**What to produce**
This task calls for every entry below to be repeated exactly.

**Collected data**
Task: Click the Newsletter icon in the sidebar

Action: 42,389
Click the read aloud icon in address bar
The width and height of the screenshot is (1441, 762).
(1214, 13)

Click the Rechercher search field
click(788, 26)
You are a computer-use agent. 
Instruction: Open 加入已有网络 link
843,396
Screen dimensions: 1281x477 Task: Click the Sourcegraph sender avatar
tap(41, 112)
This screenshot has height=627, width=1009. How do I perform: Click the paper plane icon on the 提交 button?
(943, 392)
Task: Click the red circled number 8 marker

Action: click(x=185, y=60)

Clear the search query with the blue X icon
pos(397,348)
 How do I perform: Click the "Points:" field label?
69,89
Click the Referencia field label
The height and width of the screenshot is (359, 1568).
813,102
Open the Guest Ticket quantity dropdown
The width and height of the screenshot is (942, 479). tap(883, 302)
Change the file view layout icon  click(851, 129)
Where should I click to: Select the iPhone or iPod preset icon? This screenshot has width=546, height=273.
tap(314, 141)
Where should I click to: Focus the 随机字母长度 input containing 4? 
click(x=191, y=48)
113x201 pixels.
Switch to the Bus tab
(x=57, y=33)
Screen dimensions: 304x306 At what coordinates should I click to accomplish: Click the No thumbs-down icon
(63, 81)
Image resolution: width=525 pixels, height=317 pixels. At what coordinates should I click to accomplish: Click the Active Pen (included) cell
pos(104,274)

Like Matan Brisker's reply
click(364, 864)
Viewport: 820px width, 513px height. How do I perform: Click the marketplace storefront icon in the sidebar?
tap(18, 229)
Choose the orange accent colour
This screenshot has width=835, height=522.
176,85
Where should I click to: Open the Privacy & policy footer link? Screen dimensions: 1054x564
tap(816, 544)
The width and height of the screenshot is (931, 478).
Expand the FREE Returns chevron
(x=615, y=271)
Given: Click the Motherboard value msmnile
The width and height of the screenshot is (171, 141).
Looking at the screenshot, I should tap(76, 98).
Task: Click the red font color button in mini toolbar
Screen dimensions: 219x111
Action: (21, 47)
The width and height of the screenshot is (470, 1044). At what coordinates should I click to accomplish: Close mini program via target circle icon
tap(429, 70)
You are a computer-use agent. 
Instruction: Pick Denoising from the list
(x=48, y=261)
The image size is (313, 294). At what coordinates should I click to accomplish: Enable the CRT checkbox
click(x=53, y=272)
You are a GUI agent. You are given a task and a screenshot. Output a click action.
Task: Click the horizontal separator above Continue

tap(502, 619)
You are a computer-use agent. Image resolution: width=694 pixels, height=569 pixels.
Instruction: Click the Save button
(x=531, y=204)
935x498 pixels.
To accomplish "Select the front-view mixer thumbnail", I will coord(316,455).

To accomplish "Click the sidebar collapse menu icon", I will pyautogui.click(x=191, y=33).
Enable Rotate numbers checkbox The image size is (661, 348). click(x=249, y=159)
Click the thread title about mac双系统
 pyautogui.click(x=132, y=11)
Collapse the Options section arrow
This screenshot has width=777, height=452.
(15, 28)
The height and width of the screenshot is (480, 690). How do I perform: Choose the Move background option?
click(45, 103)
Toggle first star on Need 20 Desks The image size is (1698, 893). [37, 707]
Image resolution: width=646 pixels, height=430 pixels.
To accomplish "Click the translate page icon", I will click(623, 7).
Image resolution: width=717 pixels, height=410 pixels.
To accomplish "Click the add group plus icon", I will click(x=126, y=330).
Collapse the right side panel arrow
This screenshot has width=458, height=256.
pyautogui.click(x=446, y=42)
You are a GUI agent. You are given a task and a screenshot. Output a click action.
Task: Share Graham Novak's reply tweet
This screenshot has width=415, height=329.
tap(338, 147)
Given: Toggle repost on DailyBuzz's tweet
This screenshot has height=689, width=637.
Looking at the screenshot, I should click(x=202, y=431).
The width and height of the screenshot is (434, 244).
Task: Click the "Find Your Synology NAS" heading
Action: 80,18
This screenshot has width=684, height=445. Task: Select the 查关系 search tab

**Expected output**
Task: Click the Newsletter icon in the sidebar

Action: 42,389
Click the read aloud icon in address bar
The width and height of the screenshot is (1441, 762).
(1214, 13)

Click the Rechercher search field
click(788, 26)
You are a computer-use agent. 
Instruction: Open 加入已有网络 link
843,396
Screen dimensions: 1281x477 Task: Click the Sourcegraph sender avatar
tap(41, 112)
This screenshot has height=627, width=1009. How do I perform: Click the paper plane icon on the 提交 button?
(943, 392)
Task: Click the red circled number 8 marker

Action: click(x=185, y=60)

Clear the search query with the blue X icon
pos(397,348)
 How do I perform: Click the "Points:" field label?
69,89
Click the Referencia field label
The height and width of the screenshot is (359, 1568).
813,102
Open the Guest Ticket quantity dropdown
The width and height of the screenshot is (942, 479). tap(883, 302)
Change the file view layout icon  click(851, 129)
Where should I click to: Select the iPhone or iPod preset icon? This screenshot has width=546, height=273.
tap(314, 141)
Where should I click to: Focus the 随机字母长度 input containing 4? 
click(x=191, y=48)
113x201 pixels.
Switch to the Bus tab
(x=57, y=33)
Screen dimensions: 304x306 At what coordinates should I click to accomplish: Click the No thumbs-down icon
(63, 81)
Image resolution: width=525 pixels, height=317 pixels. At what coordinates should I click to accomplish: Click the Active Pen (included) cell
pos(104,274)

Like Matan Brisker's reply
click(364, 864)
Viewport: 820px width, 513px height. How do I perform: Click the marketplace storefront icon in the sidebar?
tap(18, 229)
Choose the orange accent colour
This screenshot has width=835, height=522.
176,85
Where should I click to: Open the Privacy & policy footer link? Screen dimensions: 1054x564
tap(816, 544)
The width and height of the screenshot is (931, 478).
Expand the FREE Returns chevron
(x=615, y=271)
Given: Click the Motherboard value msmnile
The width and height of the screenshot is (171, 141).
Looking at the screenshot, I should tap(76, 98).
Task: Click the red font color button in mini toolbar
Screen dimensions: 219x111
Action: (21, 47)
The width and height of the screenshot is (470, 1044). At what coordinates should I click to accomplish: Close mini program via target circle icon
tap(429, 70)
You are a computer-use agent. 
Instruction: Pick Denoising from the list
(x=48, y=261)
The image size is (313, 294). At what coordinates should I click to accomplish: Enable the CRT checkbox
click(x=53, y=272)
You are a GUI agent. You are given a task and a screenshot. Output a click action.
Task: Click the horizontal separator above Continue

tap(502, 619)
You are a computer-use agent. Image resolution: width=694 pixels, height=569 pixels.
Instruction: Click the Save button
(x=531, y=204)
935x498 pixels.
To accomplish "Select the front-view mixer thumbnail", I will coord(316,455).

To accomplish "Click the sidebar collapse menu icon", I will pyautogui.click(x=191, y=33).
Enable Rotate numbers checkbox The image size is (661, 348). click(x=249, y=159)
Click the thread title about mac双系统
 pyautogui.click(x=132, y=11)
Collapse the Options section arrow
This screenshot has width=777, height=452.
(15, 28)
The height and width of the screenshot is (480, 690). How do I perform: Choose the Move background option?
click(45, 103)
Toggle first star on Need 20 Desks The image size is (1698, 893). [37, 707]
Image resolution: width=646 pixels, height=430 pixels.
To accomplish "Click the translate page icon", I will click(623, 7).
Image resolution: width=717 pixels, height=410 pixels.
To accomplish "Click the add group plus icon", I will click(x=126, y=330).
Collapse the right side panel arrow
This screenshot has width=458, height=256.
pyautogui.click(x=446, y=42)
You are a GUI agent. You are given a task and a screenshot. Output a click action.
Task: Share Graham Novak's reply tweet
This screenshot has width=415, height=329.
tap(338, 147)
Given: Toggle repost on DailyBuzz's tweet
This screenshot has height=689, width=637.
Looking at the screenshot, I should click(x=202, y=431).
The width and height of the screenshot is (434, 244).
Task: Click the "Find Your Synology NAS" heading
Action: 80,18
This screenshot has width=684, height=445. Task: Select the 查关系 search tab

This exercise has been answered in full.